А спустя еще десятилетие он становится ведущим актером Малого театра…. И здесь его интонация оказывается уникальной. Крупная "лепка" речи, жеста, позы, все то, что привычно связывается с актерским стилем Малого театра, сочеталось у него с амплуа неврастеника, но больше того - с глубокой меланхолией, порой завладевавшей всем его сценическим образом. А если к этому добавить особый эстетский шарм и элегантность, то противоречивость и сложность его актерского образа предстанет перед вами во всей полноте.

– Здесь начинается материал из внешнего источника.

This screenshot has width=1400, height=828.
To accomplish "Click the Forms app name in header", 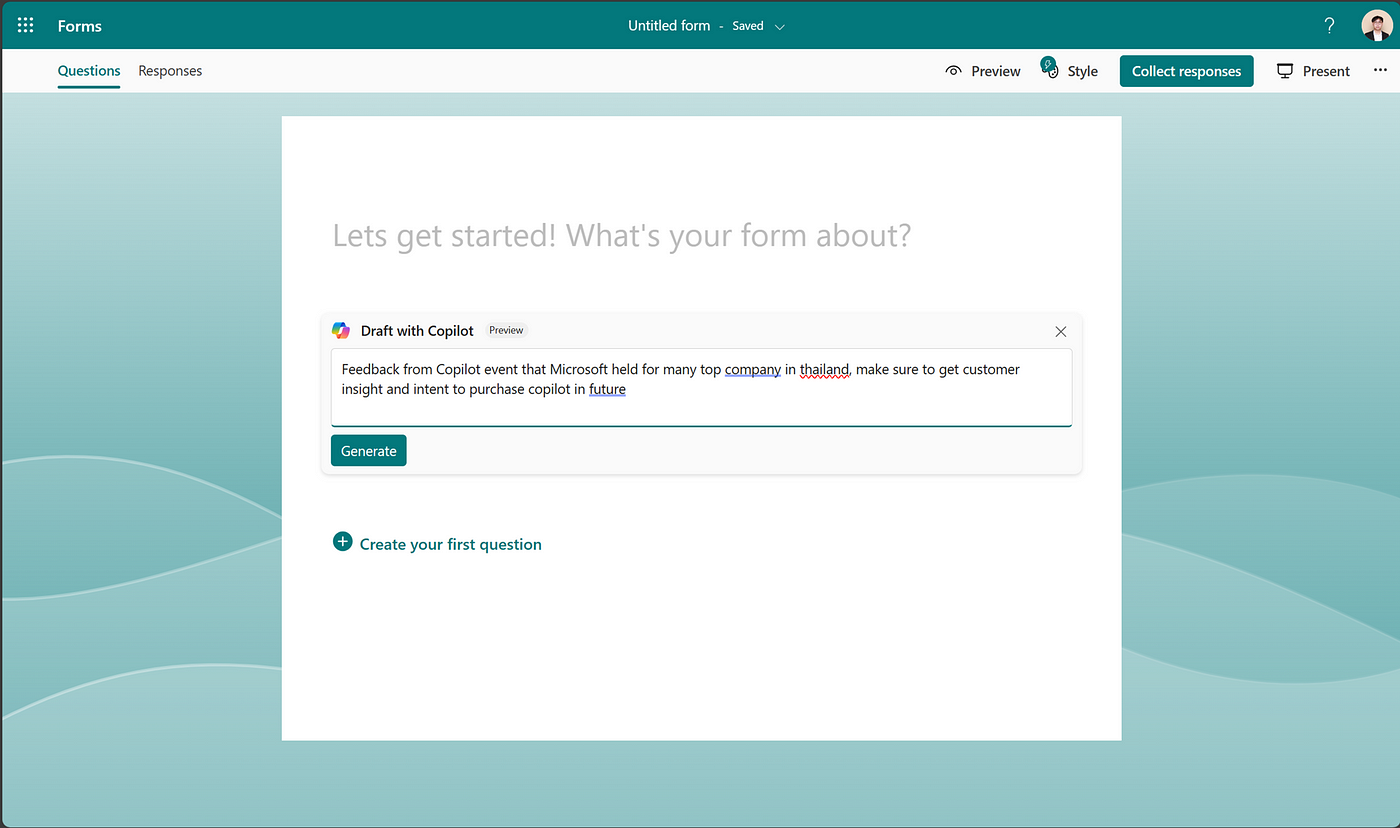I will [80, 26].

В 1983 году Эдуард Марцевич ввелся на роль царя Федора в легендарном спектакле Бориса Равенских "Царь Федор Иоаннович", где Федора уже сыграли Иннокентий Смоктуновский и Юрий Соломин. Он отважно вступил на территорию Смоктуновского, год за годом превращая своего страдающего, "неврастеничного" и мятущегося царя в смиренного и "тишайшего" ангела.
Незабываемым остается в памяти театральных зрителей его вдребезги пьяный Чебутыкин, чья нежная и безысходная интонация была самым сильным впечатлением от спектакля.

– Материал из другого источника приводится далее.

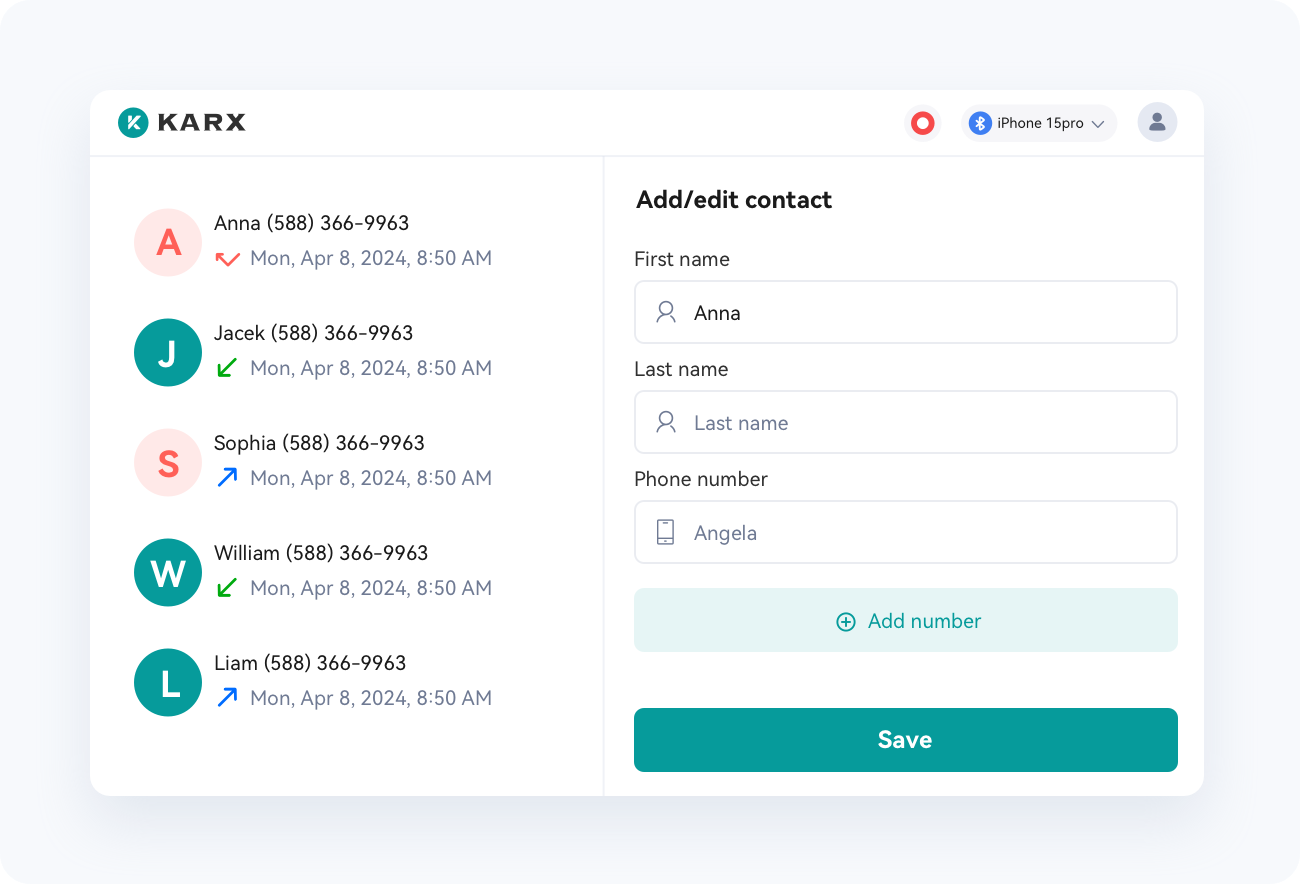Screen dimensions: 1300x884
Task: Open the user profile avatar icon
Action: point(1157,122)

Его всегда тянуло к режиссуре, и чтобы овладеть этим ремеслом, он год учился у Юозаса Мильтиниса, театрального "гуру" из Паневежиса. Склонность к углубленному психологическому и психоаналитическому исследованию звучит не только в его ролях, но и постановках ("Отец" Стриндберга, "Воскресение" Толстого, чеховский "Иванов" и гончаровский "Обрыв").
Прощание с Эдуардом Евгеньевичем Марцевичем состоится в четверг 17 октября в 12:00 в фойе сцены на Большой Ордынке, 69.